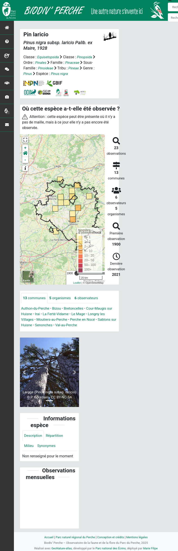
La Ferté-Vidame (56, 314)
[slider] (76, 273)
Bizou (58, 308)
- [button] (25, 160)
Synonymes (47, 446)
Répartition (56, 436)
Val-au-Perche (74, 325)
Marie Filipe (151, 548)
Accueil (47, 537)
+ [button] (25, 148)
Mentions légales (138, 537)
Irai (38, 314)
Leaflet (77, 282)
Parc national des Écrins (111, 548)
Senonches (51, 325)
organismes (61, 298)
---------------
THE TASK:
Reproduce the data above line for line without changing anything, and omit the picture.

ANSWER TO THE TASK:
La Ferté-Vidame (56, 314)
[slider] (76, 273)
Bizou (58, 308)
- [button] (25, 160)
Synonymes (47, 446)
Répartition (56, 436)
Val-au-Perche (74, 325)
Marie Filipe (151, 548)
Accueil (47, 537)
+ [button] (25, 148)
Mentions légales (138, 537)
Irai (38, 314)
Leaflet (77, 282)
Parc national des Écrins (111, 548)
Senonches (51, 325)
organismes (61, 298)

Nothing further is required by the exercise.